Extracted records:
────

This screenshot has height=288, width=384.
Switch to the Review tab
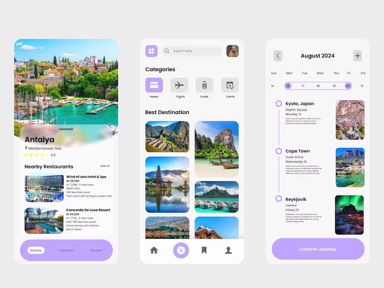[x=96, y=250]
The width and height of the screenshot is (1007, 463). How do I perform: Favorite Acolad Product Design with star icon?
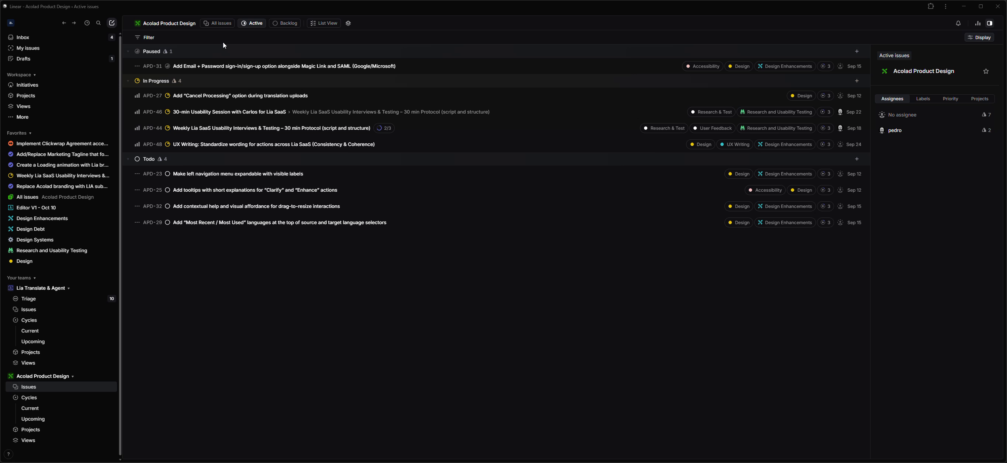pyautogui.click(x=986, y=72)
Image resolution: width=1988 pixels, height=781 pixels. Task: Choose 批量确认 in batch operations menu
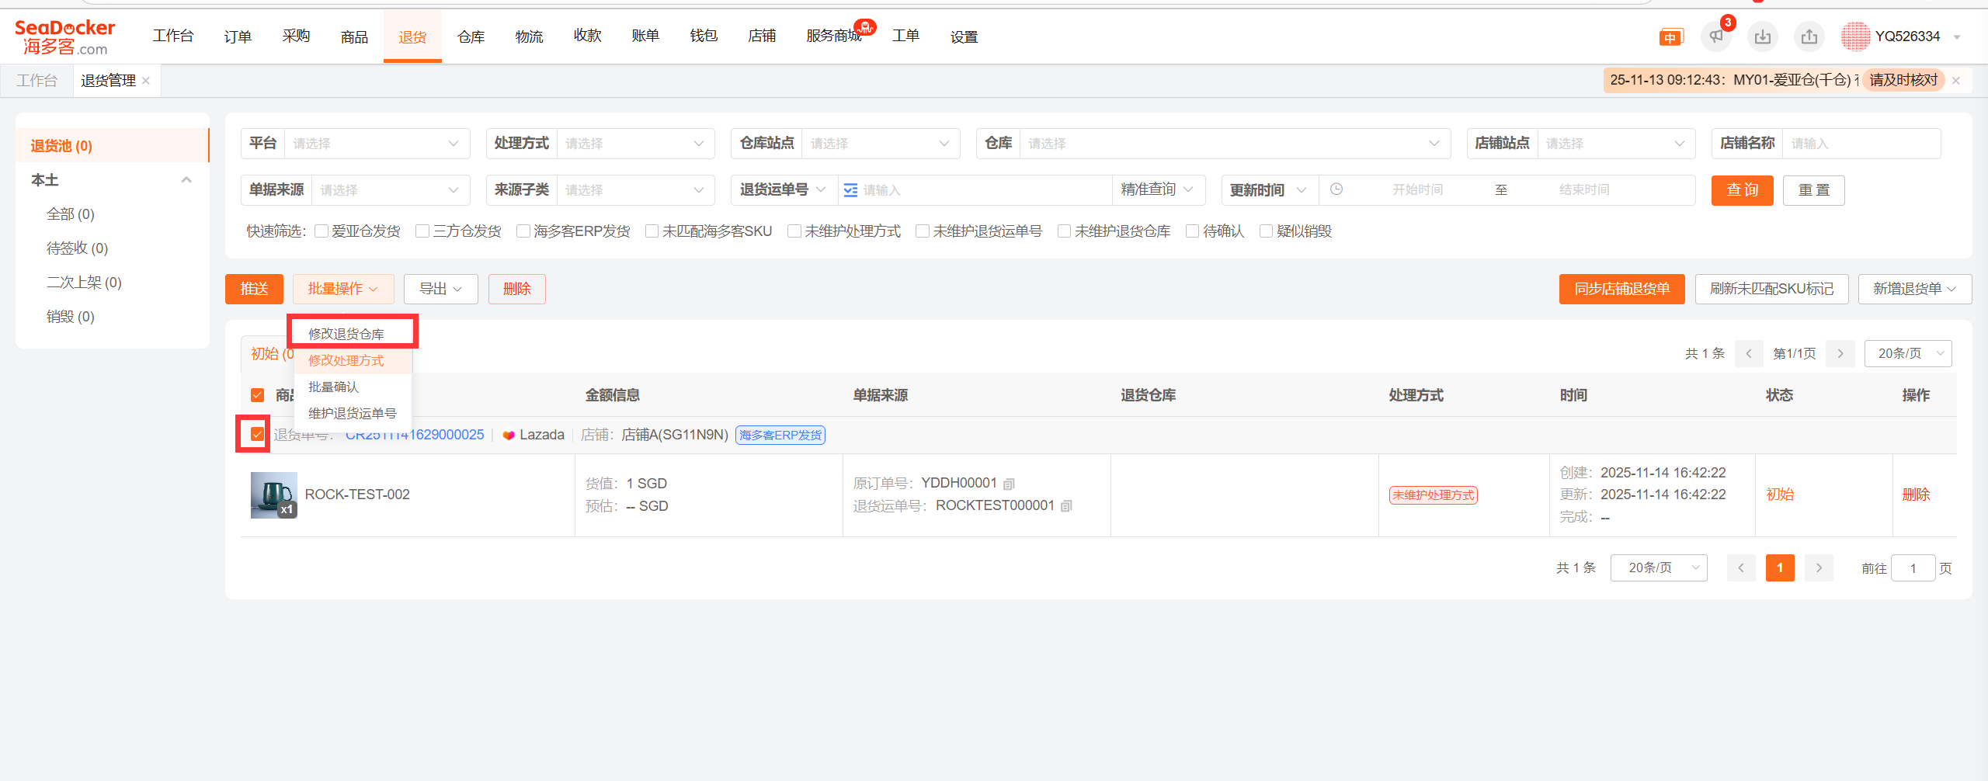(334, 387)
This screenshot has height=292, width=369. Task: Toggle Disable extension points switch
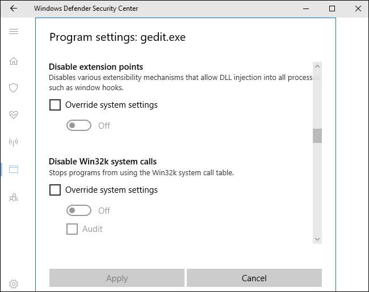pos(79,125)
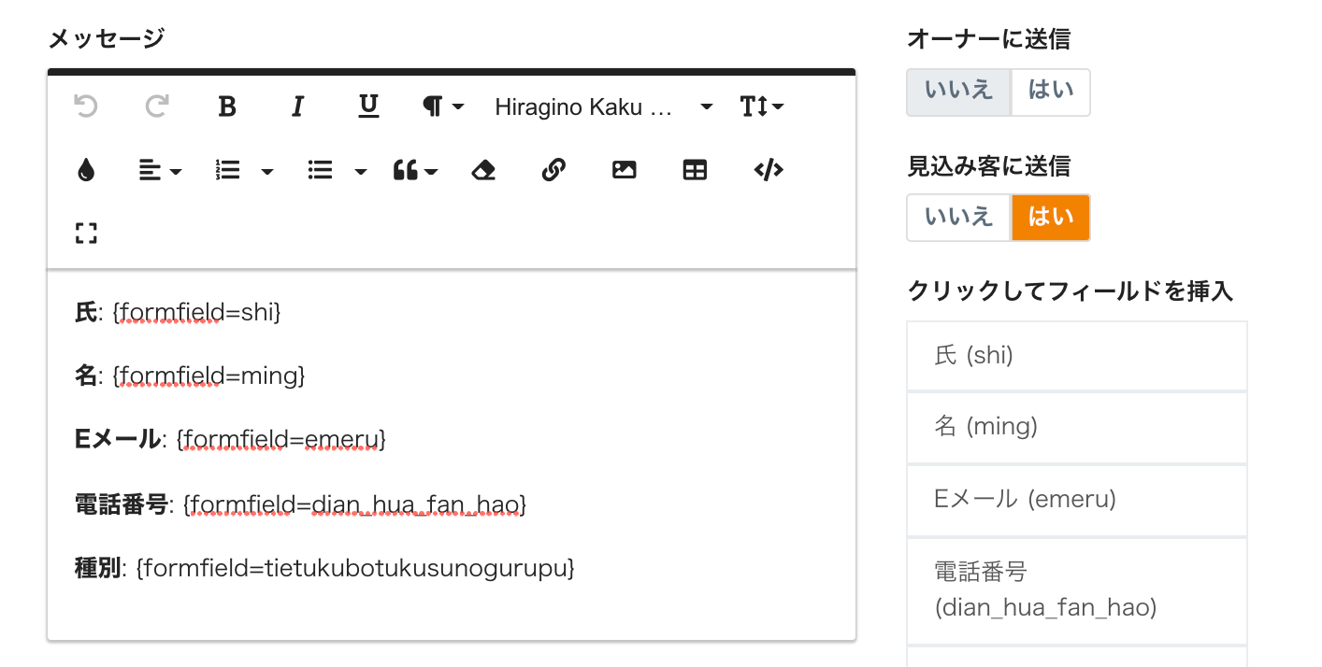Open the Hiragino Kaku font family dropdown
This screenshot has width=1322, height=667.
pyautogui.click(x=603, y=107)
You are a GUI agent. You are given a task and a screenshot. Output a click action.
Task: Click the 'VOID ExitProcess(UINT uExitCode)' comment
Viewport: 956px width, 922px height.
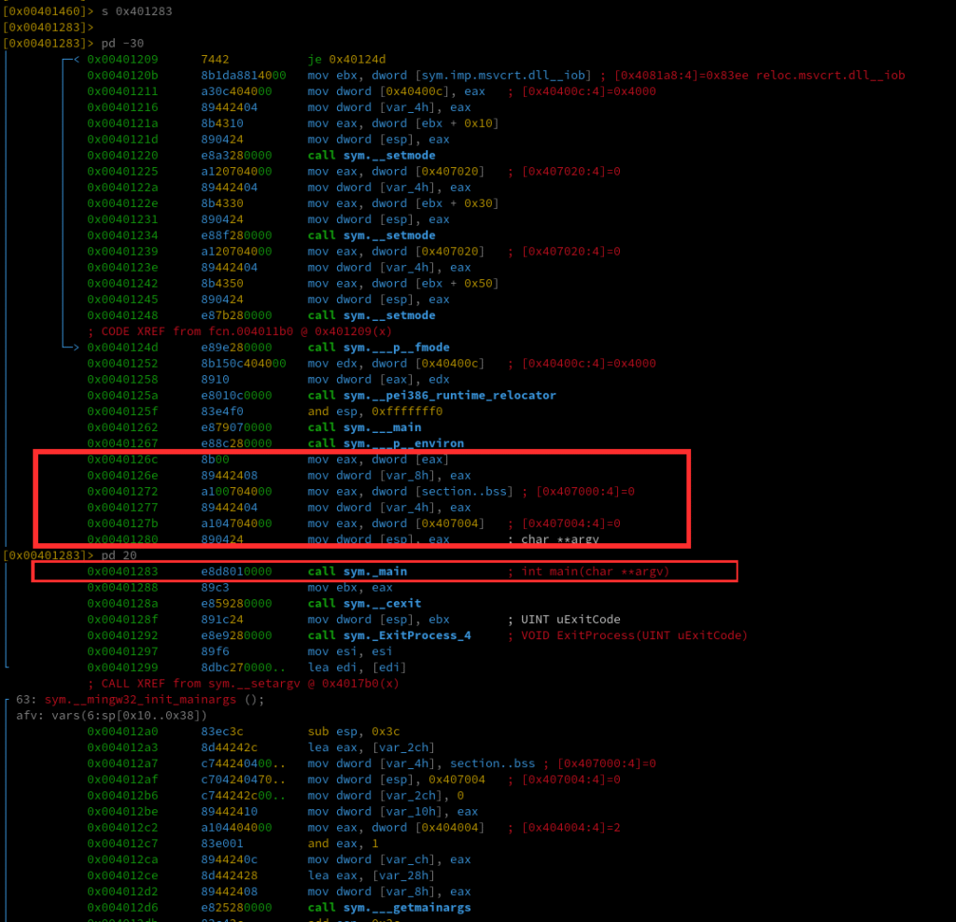point(628,636)
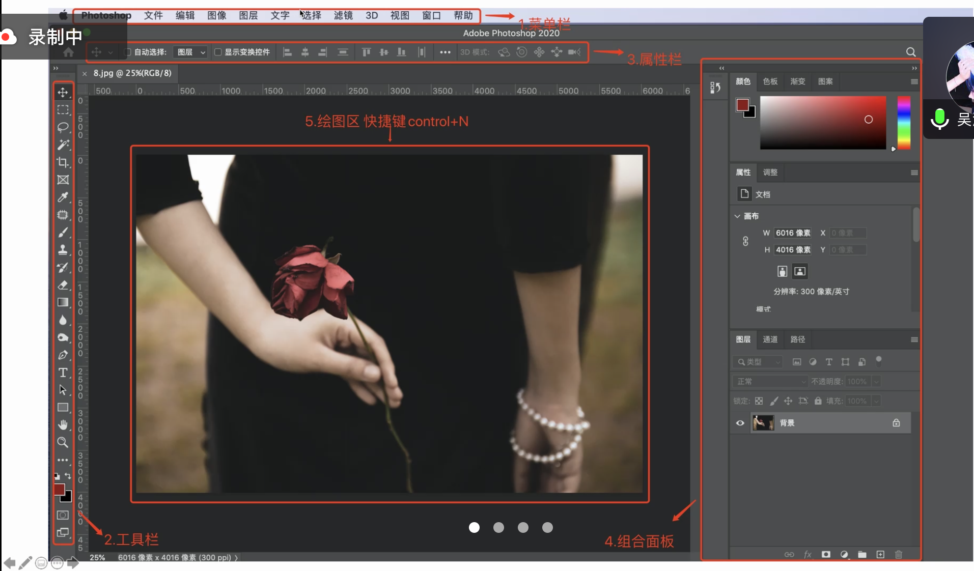
Task: Open the 图层 auto-select dropdown
Action: point(191,52)
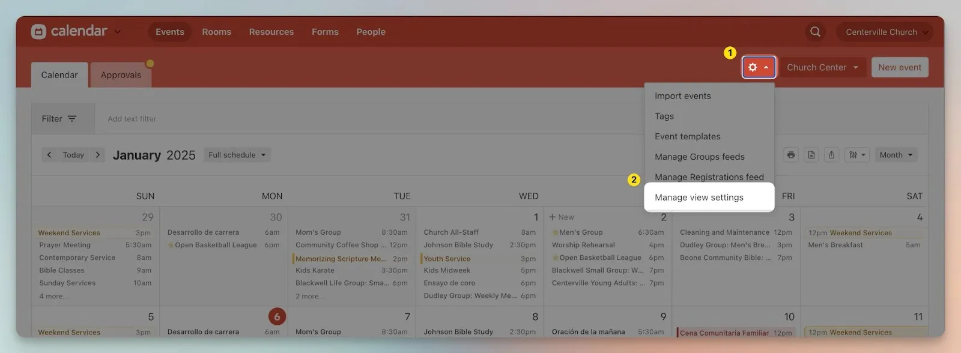Go to next month arrow
Image resolution: width=961 pixels, height=353 pixels.
click(98, 155)
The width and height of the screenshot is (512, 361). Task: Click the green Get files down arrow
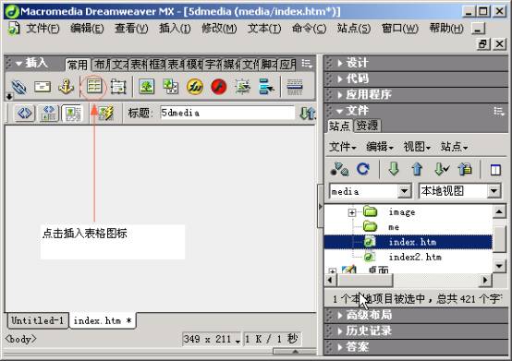click(394, 169)
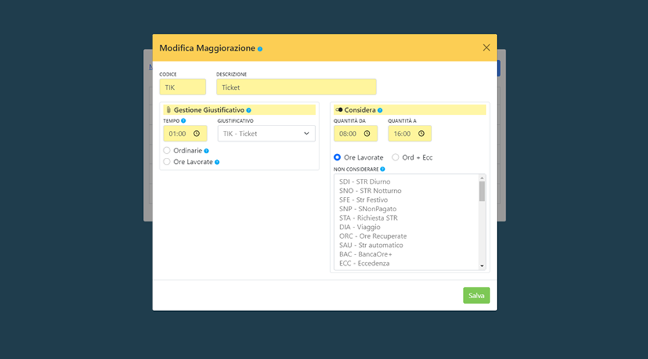Choose the Ord + Ecc radio option
Image resolution: width=648 pixels, height=359 pixels.
tap(396, 157)
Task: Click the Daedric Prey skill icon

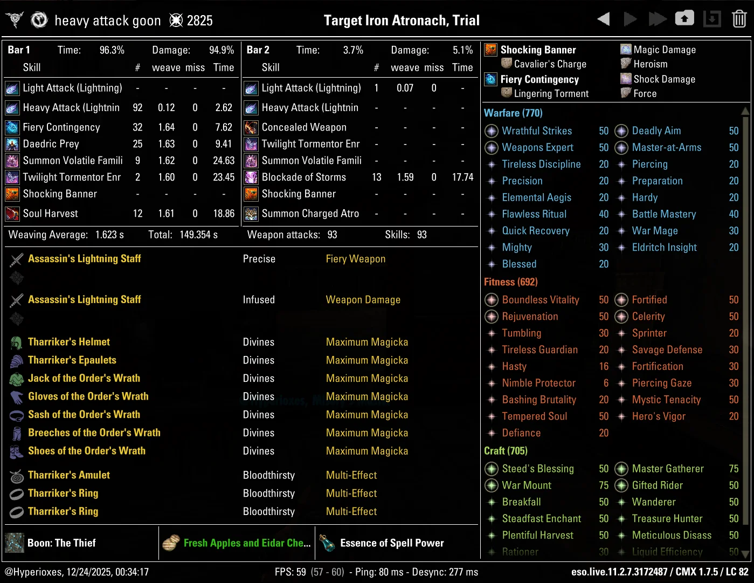Action: pos(12,144)
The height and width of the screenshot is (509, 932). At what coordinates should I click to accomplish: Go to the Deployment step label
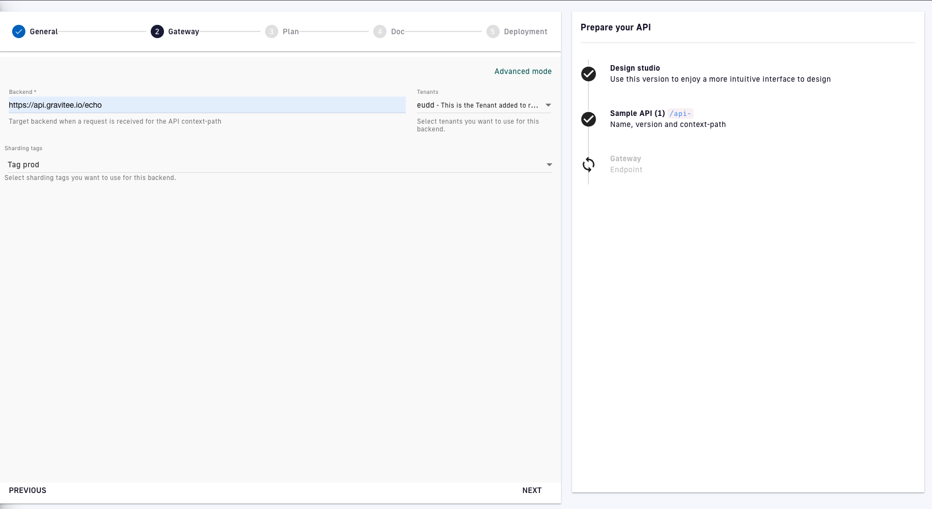point(525,32)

────

What is required. Repeat, exactly and in full, all records above, but include no pictures.

Written solution.
This screenshot has height=288, width=384.
Switch to the Review tab
[x=96, y=250]
The width and height of the screenshot is (1007, 463). How do I perform: Favorite Acolad Product Design with star icon?
pyautogui.click(x=986, y=72)
Image resolution: width=1988 pixels, height=781 pixels. Task: Choose 批量确认 in batch operations menu
(334, 387)
This screenshot has height=292, width=369. Task: Toggle Disable extension points switch
pos(79,125)
Open the Hiragino Kaku font family dropdown
This screenshot has width=1322, height=667.
pyautogui.click(x=603, y=107)
You are a GUI agent. You are given a task and a screenshot. Output a click action.
Task: Click the 'VOID ExitProcess(UINT uExitCode)' comment
Viewport: 956px width, 922px height.
point(628,636)
Task: Open the 图层 auto-select dropdown
Action: point(191,52)
Go to next month arrow
Image resolution: width=961 pixels, height=353 pixels.
click(98, 155)
The width and height of the screenshot is (512, 361). Task: Click the green Get files down arrow
click(394, 169)
Choose the Ord + Ecc radio option
Image resolution: width=648 pixels, height=359 pixels.
tap(396, 157)
Task: Click the Daedric Prey skill icon

Action: pos(12,144)
The height and width of the screenshot is (509, 932). At what coordinates should I click to accomplish: Go to the Deployment step label
point(525,32)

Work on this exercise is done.